## [WRITTEN EXERCISE]
Write out the data again word for word, starting with the line containing "Task: Click the delete cursor red minus icon" and going on through the line containing "pyautogui.click(x=306, y=216)".

[Source records]
::::::::

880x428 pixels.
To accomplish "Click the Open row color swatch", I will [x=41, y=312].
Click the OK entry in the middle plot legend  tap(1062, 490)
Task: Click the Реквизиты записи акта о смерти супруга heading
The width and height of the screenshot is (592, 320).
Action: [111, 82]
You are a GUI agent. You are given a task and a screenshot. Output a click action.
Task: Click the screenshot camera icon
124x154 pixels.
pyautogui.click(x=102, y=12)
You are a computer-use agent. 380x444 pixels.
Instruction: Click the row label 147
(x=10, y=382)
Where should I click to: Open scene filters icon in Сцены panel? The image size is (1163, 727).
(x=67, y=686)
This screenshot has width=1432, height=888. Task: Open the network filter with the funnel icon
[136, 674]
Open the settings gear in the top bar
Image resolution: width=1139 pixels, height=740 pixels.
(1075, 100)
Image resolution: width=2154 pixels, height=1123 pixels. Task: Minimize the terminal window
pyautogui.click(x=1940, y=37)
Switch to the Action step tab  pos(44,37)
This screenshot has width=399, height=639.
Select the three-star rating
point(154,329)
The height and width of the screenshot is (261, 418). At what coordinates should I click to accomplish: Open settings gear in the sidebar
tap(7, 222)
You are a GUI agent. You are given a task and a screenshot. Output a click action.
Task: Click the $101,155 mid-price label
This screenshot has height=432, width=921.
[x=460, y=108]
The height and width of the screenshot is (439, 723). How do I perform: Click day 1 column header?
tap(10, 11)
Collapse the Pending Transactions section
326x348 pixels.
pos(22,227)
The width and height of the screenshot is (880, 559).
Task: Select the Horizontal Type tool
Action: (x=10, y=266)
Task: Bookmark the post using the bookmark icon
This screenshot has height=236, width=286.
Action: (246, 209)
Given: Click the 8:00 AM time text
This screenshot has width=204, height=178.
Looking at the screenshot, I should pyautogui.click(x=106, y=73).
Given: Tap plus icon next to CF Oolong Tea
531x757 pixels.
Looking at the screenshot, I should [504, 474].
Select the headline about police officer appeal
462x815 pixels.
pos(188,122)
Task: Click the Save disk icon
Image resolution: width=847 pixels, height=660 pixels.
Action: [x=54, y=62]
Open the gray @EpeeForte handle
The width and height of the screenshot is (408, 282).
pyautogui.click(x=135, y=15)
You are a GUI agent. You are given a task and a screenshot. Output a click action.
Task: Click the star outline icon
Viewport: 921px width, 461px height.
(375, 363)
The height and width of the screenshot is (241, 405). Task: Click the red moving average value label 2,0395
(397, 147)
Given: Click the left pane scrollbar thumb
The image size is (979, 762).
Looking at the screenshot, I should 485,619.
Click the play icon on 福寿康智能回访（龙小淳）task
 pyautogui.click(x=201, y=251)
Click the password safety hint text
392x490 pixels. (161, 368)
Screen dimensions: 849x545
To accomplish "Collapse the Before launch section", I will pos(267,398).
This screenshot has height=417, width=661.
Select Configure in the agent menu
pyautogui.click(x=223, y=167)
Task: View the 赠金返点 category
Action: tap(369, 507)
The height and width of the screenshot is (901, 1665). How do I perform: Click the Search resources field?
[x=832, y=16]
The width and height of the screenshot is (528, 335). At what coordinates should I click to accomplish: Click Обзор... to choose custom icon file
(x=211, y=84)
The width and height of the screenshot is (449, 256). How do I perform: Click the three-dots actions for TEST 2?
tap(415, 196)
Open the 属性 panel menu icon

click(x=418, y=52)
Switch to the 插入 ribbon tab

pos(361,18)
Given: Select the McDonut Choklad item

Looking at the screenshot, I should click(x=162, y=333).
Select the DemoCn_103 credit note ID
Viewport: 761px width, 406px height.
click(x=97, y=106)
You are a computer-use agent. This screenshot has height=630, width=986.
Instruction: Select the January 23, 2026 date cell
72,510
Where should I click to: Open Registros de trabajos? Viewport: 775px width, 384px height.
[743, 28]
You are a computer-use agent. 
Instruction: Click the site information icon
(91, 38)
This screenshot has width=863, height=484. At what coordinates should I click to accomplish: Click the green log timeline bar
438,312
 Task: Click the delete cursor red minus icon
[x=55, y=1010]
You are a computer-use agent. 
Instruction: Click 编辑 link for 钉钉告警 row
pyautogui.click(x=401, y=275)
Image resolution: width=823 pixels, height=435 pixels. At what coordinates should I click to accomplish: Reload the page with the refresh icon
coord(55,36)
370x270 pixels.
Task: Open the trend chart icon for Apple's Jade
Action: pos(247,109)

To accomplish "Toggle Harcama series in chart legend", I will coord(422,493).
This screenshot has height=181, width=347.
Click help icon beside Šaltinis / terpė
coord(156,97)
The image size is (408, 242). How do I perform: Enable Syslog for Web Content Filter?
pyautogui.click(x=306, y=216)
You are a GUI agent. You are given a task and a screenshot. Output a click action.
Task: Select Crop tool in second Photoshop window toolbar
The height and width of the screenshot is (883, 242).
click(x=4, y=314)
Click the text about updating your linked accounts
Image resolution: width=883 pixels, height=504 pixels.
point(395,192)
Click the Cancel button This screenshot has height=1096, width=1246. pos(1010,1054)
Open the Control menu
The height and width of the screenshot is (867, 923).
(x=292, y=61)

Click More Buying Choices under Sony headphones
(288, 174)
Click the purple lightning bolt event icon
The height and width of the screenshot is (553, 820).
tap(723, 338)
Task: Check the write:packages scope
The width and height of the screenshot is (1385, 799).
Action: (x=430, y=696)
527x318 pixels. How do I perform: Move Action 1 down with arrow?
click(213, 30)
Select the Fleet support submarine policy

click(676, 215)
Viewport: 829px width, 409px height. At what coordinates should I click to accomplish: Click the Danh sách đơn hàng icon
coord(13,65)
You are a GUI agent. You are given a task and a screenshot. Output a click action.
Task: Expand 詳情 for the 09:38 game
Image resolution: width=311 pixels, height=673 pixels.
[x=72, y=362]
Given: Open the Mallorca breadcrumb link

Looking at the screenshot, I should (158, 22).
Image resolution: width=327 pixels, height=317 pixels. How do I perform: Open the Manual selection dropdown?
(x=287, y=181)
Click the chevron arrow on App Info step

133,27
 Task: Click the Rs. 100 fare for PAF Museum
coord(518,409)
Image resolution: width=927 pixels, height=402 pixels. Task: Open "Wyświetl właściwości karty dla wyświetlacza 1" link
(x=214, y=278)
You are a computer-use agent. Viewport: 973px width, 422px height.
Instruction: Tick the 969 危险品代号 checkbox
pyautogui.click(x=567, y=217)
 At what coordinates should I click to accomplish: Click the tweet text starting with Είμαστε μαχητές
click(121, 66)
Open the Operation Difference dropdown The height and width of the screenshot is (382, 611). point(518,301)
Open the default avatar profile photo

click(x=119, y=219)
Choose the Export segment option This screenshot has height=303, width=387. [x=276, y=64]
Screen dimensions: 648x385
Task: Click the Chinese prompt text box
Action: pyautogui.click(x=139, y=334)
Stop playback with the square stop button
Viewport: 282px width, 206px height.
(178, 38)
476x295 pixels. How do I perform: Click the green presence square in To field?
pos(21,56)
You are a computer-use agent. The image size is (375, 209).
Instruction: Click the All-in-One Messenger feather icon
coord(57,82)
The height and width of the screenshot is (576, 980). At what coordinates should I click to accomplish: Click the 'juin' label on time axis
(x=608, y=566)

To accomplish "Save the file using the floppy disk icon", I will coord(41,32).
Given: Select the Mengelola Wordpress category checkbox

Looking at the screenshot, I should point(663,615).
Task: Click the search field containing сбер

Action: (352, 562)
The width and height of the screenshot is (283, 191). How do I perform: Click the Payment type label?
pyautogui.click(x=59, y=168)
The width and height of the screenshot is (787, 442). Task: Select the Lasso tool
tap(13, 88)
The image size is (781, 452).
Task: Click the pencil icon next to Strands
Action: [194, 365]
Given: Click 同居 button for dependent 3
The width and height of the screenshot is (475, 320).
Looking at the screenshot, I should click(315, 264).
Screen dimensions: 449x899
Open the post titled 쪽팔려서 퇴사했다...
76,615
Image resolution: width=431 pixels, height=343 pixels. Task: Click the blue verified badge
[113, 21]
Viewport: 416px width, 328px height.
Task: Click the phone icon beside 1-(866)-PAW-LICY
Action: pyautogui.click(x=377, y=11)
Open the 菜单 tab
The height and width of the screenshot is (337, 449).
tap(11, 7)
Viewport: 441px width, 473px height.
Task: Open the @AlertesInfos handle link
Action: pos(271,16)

::::::::

## [OUTPUT OF THE TASK]
 Task: Click the delete cursor red minus icon
[x=55, y=1010]
You are a computer-use agent. 
Instruction: Click 编辑 link for 钉钉告警 row
pyautogui.click(x=401, y=275)
Image resolution: width=823 pixels, height=435 pixels. At what coordinates should I click to accomplish: Reload the page with the refresh icon
coord(55,36)
370x270 pixels.
Task: Open the trend chart icon for Apple's Jade
Action: pos(247,109)

To accomplish "Toggle Harcama series in chart legend", I will coord(422,493).
This screenshot has height=181, width=347.
Click help icon beside Šaltinis / terpė
coord(156,97)
The image size is (408, 242). How do I perform: Enable Syslog for Web Content Filter?
pyautogui.click(x=306, y=216)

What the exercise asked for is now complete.